Let $(E, |\cdot|)$ be a real Banach space. For a linear map $T: E \to E$, we denote by $N(T)$ its kernel and $R(T)$ its range. Let $I: E \to E$ be the identity map.
I'm trying to prove Lemma 6.2. in Brezis' Functional Analysis, i.e.,
Let $T: E \to E$ be a compact (bounded linear operator) and $\sigma (T)$ its spectrum. Let $(\lambda_n)$ be a sequence of distinct real numbers such that $(\lambda_n) \subset \sigma (T) \setminus \{0\}$ and $\lambda_n \to \lambda$. Then $\lambda = 0$.
Could you elaborate on how to prove $u=0$ in my below failed attempt?
My attempt
Because $T$ is compact, $T-\lambda_n I$ is injective IFF $T-\lambda_n I$ is bijective. Then $\lambda_n$ is also an eigenvalue of $T$. Let $E_n := N(T-\lambda_n I)$ be the eigenspace corresponding to $\lambda_n$. Then $E_n \neq \{0\}$. Then there is $e_n \in E_n$ such that $|e_n|=1$. Then
- $\{e_1, e_2, \ldots\}$ is linearly independent.
- $Te_n = \lambda_n e_n$ for all $n$.
It suffices to prove $\lambda_ne_n \to 0$. This is equivalent to proving $Te_n \to 0$. It suffices to prove each subsequence of $(Te_n)$ has a further subsequence that converges to $0$. For simplicity, we also denote this subsequence by $(Te_n)$. Because $T$ is compact, there is a subsequence $(Te_{n_k)}$ and $u\in E$ such that $Te_{n_k} \xrightarrow{k\to \infty} u$. Then $\lambda_{n_k} e_{n_k} \xrightarrow{k\to \infty} u$. We want to prove $u=0$.

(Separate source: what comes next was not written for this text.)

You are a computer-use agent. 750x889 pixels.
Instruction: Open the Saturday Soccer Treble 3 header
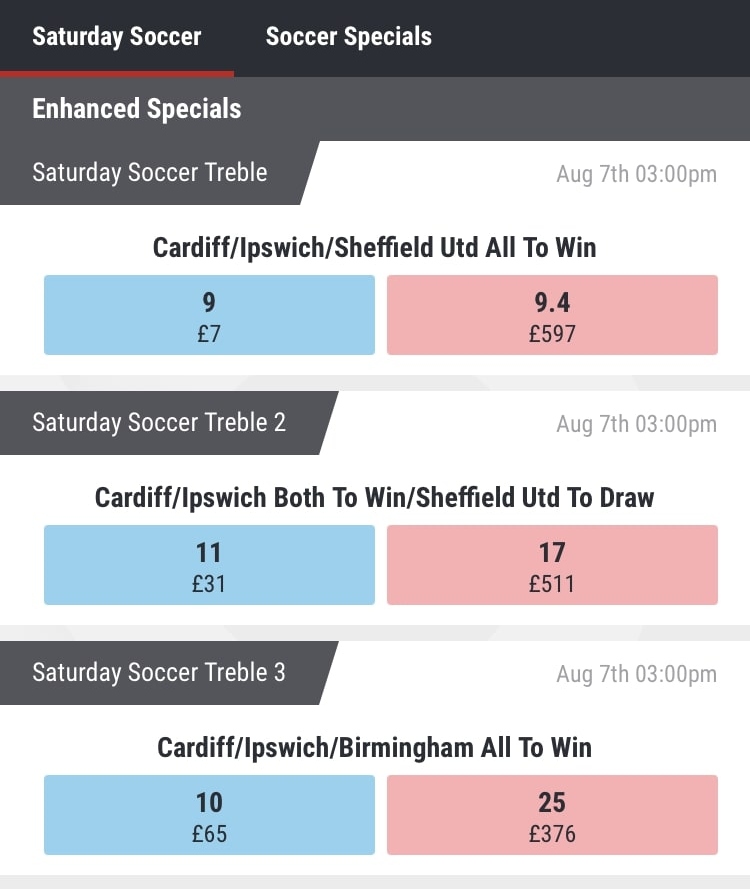159,673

As @daw mentioned in a comment, there is no "easy" workaround. Below is the proof form Brezis' textbook.
Because $T$ is compact, $T-\lambda_n I$ is injective IFF $T-\lambda_n I$ is bijective. Then $\lambda_n$ is also an eigenvalue of $T$. Let $E_n := N(T-\lambda_n I)$ be the eigenspace corresponding to $\lambda_n$. Then $E_n \neq \{0\}$. Then there is $e_n \in E_n$ such that $|e_n|=1$. Then
Let $F_n := \operatorname{span} \{e_1, e_2, \ldots, e_n\}$. Then $F_n \subsetneq F_{n+1}$ for all $n$. Then $$ F_{m-1} \subsetneq F_m \subseteq F_{n-1} \subsetneq F_n \quad \forall m <n. $$
By Riesz's lemma, for each $n\ge 1$ there is $u_n \in F_n$ such that $|u_n|=1$ and $d(u_n, F_{n-1}) := \inf_{v \in F_{n-1}} |v-u_n| \ge 1/2$. Assume the contrary that $\lambda \neq 0$. Because $T$ is compact, $(\frac{Tu_n}{\lambda_n})_n$ has a convergent subsequence. On the other hand, $$ \frac{Tu_n}{\lambda_n} - \frac{Tu_m}{\lambda_m} = \frac{(T-\lambda_n I)u_n}{\lambda_n} - \frac{(T-\lambda_m I)u_m}{\lambda_m} -u_m+u_n. $$
We have $(T-\lambda_n I) F_n \subset F_{n-1}$. Then $\frac{(T-\lambda_n I)u_n}{\lambda_n} \in F_{n-1}$ and $\frac{(T-\lambda_m I)u_m}{\lambda_m} \in F_{m-1}$. Then $$ \frac{(T-\lambda_n I)u_n}{\lambda_n} - \frac{(T-\lambda_m I)u_m}{\lambda_m} -u_m \in F_{n-1} \quad \forall m<n. $$
Then $$ \bigg | \frac{Tu_n}{\lambda_n} - \frac{Tu_m}{\lambda_m} \bigg | \ge d(u_n, F_{n-1}) \ge 1/2 \quad \forall m<n. $$
Then $(\frac{Tu_n}{\lambda_n})_n$ is not a Cauchy sequence, which is a contradiction.